The Patriarchal Sees

Armenian Patriarchates

The Armenian Patriarchate of Jerusalem

The Armenian Patriarchate of Jerusalem is located in the Old City of Jerusalem (Israel), in the Armenian Quarter which comprises one-sixth of the old city and occupies the entire southwest corner of the town. The Armenian Patriarch and the Brotherhood of St. James, together with the Greek and Roman Catholic patriarchs, are the sole guardians of the Dominical Sites, the holiest shrines of Christendom.

The Armenian presence in Jerusalem dates back to early Christian times. From as early as the fourth century we have records about Armenian monks in the Holy Land. Over the ensuing centuries Armenian monks and pilgrims built several monasteries, with as many as seventy institutions mentioned by a seventh century Armenian writer. Armenian mosaics with Armenian inscriptions from the fifth and sixth centuries indicate a very early Armenian presence in the city.

Originally, the city of Jerusalem had one bishop and chronologically first in the line of bishops had been St.
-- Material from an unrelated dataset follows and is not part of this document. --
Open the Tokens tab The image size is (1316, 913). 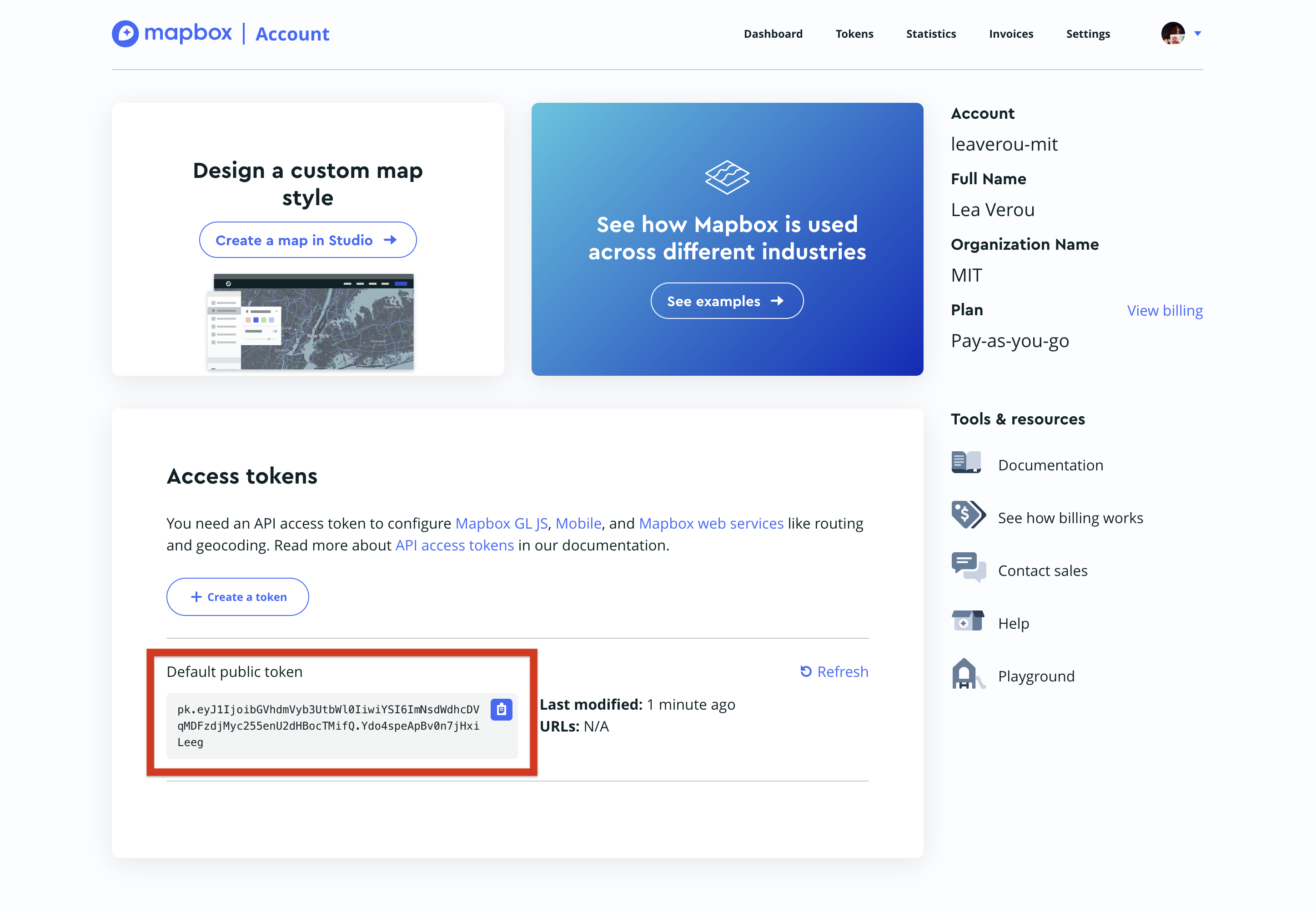[x=854, y=34]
James, the Brother of the Lord. Armenian bishops from Greater Armenia visited the Holy Land and some may have lived there for extended periods of time. These pilgrim bishops, priests and laymen probably suffered persecution under Byzantine rule as a result of the schism in the church after the Council of Chalcedon in 451, since the bishops of Jerusalem adhered to the faith of the Byzantine Empire, whereas the Armenians remained true to the doctrines of the early church. When the Arabs seized Jerusalem in 637, the Armenians took the opportunity to set up their own bishop, a cleric named Abraham, to head he followers of the Armenian faith. It became traditional for the Armenian patriarchs to consider this Abraham as the first of the 91 succeeding bishops.
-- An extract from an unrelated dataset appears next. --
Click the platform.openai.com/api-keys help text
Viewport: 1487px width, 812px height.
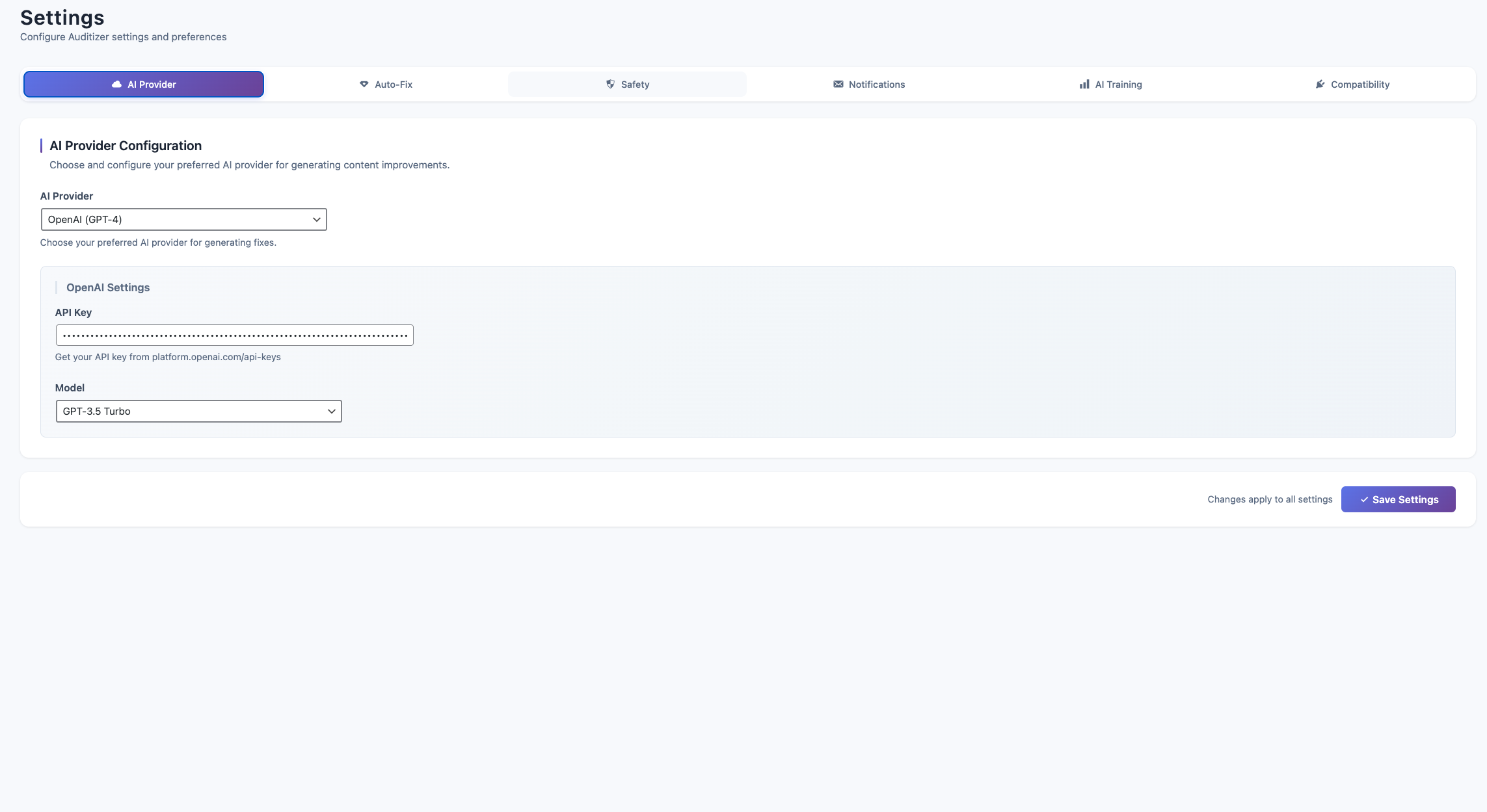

The Armenian Patriarchate of Constantinople

The Armenian Patriarchate of Constantinople was traditionally established in 1461, when Sultan Mehmed the Conqueror ordered Armenians and Turks to settle inside the city of Constantinople, newly conquered by the Ottomans, and had Archbishop Hovageem (Joachim), the prelate of Bursa, move to his capital and preside as the spiritual head of the Armenians in his realm. The same tradition maintains that Sultan Mehmed issued an edict that specified all the rights he had granted to Archbishop Hovageem. The edict was unfortunately destroyed during one of the fires that occurred frequently in the Constantinople churches, thus depriving us of a very important document and a source of information. Whatever the extent and nature of their jurisdiction and their exact title may have been, later Armenian patriarchs of Constantinople traced back their line to Hovageem, considering him the first patriarch. Yet historical evidence indicates that there were Armenian bishops in and around Constantinople presumably tending to the spiritual needs of Armenians in the region prior to the Ottoman occupation.